→ **Work task**
The line with "Mark Cheser (730, 1564)", the line with "State Codes (298, 2363)", and all lines between them in the material below: return these exactly, and no others.

→ **Source information**
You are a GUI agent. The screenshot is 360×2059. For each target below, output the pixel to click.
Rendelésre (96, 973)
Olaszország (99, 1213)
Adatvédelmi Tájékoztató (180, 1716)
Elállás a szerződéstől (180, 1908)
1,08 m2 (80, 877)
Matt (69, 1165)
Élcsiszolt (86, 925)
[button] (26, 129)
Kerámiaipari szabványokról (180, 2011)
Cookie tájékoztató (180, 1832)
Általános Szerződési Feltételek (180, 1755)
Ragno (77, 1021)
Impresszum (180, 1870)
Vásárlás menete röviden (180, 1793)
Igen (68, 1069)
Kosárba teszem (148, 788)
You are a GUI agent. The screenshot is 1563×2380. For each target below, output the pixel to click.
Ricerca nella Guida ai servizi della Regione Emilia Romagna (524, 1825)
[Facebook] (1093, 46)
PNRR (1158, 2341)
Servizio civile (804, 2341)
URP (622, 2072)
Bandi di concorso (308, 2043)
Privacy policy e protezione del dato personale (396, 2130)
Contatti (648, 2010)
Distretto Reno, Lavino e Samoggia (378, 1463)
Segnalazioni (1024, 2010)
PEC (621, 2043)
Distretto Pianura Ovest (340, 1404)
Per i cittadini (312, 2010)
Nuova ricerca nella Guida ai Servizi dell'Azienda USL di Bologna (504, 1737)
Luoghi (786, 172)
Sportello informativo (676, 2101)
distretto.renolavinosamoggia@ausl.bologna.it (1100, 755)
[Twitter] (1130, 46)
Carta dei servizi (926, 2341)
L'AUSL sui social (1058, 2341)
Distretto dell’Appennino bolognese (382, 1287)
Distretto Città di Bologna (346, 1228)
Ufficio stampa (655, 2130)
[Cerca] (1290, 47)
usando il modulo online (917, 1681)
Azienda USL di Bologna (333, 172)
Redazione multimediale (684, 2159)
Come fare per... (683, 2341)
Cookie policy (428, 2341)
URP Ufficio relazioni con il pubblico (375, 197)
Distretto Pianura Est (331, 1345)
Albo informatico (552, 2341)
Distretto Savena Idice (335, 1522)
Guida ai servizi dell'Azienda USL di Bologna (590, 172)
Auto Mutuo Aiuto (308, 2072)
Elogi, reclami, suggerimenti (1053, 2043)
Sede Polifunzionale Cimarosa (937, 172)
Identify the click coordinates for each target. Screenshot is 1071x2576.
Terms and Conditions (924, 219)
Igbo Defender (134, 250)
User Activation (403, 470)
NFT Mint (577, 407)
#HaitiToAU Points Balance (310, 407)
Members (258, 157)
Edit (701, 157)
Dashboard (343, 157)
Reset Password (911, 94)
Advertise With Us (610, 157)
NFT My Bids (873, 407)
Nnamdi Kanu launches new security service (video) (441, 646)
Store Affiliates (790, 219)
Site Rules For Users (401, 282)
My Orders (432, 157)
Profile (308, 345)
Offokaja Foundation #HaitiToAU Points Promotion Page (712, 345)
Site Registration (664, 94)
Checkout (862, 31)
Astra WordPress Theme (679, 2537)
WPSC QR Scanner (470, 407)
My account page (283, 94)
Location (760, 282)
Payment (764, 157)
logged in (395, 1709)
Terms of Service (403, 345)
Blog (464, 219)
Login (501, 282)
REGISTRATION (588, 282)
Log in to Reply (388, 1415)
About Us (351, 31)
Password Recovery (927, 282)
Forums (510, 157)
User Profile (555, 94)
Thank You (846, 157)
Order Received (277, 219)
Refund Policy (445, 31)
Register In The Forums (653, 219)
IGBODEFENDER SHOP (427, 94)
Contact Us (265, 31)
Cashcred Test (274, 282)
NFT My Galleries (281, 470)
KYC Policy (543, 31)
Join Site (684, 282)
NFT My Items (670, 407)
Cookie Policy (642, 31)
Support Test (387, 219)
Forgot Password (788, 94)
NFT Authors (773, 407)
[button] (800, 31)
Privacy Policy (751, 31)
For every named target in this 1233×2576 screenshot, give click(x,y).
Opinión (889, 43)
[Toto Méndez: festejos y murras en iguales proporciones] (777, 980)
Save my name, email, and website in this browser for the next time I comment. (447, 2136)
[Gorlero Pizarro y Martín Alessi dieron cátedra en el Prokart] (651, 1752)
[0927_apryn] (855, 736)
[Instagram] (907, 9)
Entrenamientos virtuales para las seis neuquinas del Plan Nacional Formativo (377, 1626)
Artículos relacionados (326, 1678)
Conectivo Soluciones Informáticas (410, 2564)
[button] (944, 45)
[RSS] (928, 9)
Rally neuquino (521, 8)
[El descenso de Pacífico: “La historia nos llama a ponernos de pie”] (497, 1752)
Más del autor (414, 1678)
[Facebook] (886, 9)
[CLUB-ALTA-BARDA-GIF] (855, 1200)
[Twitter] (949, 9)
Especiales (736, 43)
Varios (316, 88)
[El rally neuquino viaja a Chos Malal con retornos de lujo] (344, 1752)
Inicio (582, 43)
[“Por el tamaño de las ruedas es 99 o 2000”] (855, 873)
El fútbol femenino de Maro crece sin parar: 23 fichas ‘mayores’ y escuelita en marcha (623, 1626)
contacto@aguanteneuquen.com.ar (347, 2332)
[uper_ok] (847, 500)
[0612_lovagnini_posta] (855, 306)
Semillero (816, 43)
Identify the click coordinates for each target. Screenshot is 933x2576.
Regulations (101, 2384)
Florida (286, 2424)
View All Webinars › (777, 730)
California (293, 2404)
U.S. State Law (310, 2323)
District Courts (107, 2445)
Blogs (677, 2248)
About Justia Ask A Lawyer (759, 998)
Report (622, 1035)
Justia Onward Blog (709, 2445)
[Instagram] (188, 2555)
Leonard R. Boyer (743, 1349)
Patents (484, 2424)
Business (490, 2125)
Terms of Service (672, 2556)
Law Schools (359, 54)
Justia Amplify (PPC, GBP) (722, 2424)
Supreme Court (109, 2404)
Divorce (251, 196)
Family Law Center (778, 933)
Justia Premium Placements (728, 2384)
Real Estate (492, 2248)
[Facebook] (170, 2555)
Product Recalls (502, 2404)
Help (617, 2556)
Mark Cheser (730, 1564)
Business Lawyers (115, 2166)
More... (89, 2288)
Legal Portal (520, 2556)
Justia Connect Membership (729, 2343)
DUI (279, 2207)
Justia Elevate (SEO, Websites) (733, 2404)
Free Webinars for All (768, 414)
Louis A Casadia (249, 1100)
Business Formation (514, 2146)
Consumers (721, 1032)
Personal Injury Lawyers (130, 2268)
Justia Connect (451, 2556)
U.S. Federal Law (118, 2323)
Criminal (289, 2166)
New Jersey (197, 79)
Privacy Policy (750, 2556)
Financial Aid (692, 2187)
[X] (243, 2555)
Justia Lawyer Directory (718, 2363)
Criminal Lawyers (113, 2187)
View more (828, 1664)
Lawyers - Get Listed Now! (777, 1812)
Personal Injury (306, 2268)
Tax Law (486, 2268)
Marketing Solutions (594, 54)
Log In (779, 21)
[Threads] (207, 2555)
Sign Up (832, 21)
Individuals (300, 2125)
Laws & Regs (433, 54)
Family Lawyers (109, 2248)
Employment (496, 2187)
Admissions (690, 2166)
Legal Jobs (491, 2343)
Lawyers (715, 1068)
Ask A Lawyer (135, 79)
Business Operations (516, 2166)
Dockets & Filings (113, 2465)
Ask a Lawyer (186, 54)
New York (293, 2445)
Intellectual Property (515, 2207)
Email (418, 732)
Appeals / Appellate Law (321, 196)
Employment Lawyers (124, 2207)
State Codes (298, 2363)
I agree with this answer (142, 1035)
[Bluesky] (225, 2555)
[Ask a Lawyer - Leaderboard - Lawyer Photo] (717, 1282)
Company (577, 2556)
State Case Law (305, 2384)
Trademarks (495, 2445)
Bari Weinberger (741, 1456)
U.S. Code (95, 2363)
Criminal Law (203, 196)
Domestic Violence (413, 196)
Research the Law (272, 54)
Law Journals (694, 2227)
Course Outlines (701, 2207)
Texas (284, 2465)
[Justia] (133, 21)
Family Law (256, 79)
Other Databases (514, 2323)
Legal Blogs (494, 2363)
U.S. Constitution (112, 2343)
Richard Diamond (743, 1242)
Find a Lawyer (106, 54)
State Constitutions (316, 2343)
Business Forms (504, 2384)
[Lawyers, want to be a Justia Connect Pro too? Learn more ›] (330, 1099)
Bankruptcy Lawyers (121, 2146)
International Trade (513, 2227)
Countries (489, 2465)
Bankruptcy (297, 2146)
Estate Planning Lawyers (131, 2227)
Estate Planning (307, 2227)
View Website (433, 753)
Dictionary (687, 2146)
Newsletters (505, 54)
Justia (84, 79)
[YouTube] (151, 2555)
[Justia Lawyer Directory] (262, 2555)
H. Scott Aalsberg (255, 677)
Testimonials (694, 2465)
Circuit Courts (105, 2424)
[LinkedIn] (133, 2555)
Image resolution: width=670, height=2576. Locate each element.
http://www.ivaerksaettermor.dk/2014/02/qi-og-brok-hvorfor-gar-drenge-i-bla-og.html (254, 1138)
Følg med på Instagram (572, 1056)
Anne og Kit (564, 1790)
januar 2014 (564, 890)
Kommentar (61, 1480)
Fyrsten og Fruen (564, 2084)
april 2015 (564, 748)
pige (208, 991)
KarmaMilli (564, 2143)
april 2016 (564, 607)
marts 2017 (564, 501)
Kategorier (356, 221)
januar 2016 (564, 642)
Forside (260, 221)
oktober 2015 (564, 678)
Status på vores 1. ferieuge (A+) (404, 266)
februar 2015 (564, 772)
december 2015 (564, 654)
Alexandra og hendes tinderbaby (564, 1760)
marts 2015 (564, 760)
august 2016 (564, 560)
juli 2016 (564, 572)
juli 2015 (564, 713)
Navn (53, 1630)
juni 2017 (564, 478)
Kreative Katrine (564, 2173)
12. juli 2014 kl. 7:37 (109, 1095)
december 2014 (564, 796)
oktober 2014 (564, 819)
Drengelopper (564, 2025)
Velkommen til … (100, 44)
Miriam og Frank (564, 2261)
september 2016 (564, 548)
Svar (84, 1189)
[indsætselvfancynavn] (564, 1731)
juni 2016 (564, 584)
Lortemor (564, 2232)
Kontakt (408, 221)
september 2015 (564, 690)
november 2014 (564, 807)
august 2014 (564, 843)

→ **Expected answer**
Mark Cheser (730, 1564)
Business Lawyers (115, 2166)
More... (89, 2288)
Legal Portal (520, 2556)
Justia Connect Membership (729, 2343)
DUI (279, 2207)
Justia Elevate (SEO, Websites) (733, 2404)
Free Webinars for All (768, 414)
Louis A Casadia (249, 1100)
Business Formation (514, 2146)
Consumers (721, 1032)
Personal Injury Lawyers (130, 2268)
Justia Connect (451, 2556)
U.S. Federal Law (118, 2323)
Criminal (289, 2166)
New Jersey (197, 79)
Privacy Policy (750, 2556)
Financial Aid (692, 2187)
[X] (243, 2555)
Justia Lawyer Directory (718, 2363)
Criminal Lawyers (113, 2187)
View more (828, 1664)
Lawyers - Get Listed Now! (777, 1812)
Personal Injury (306, 2268)
Tax Law (486, 2268)
Marketing Solutions (594, 54)
Log In (779, 21)
[Threads] (207, 2555)
Sign Up (832, 21)
Individuals (300, 2125)
Laws & Regs (433, 54)
Family Lawyers (109, 2248)
Employment (496, 2187)
Admissions (690, 2166)
Legal Jobs (491, 2343)
Lawyers (715, 1068)
Ask A Lawyer (135, 79)
Business Operations (516, 2166)
Dockets & Filings (113, 2465)
Ask a Lawyer (186, 54)
New York (293, 2445)
Intellectual Property (515, 2207)
Email (418, 732)
Appeals / Appellate Law (321, 196)
Employment Lawyers (124, 2207)
State Codes (298, 2363)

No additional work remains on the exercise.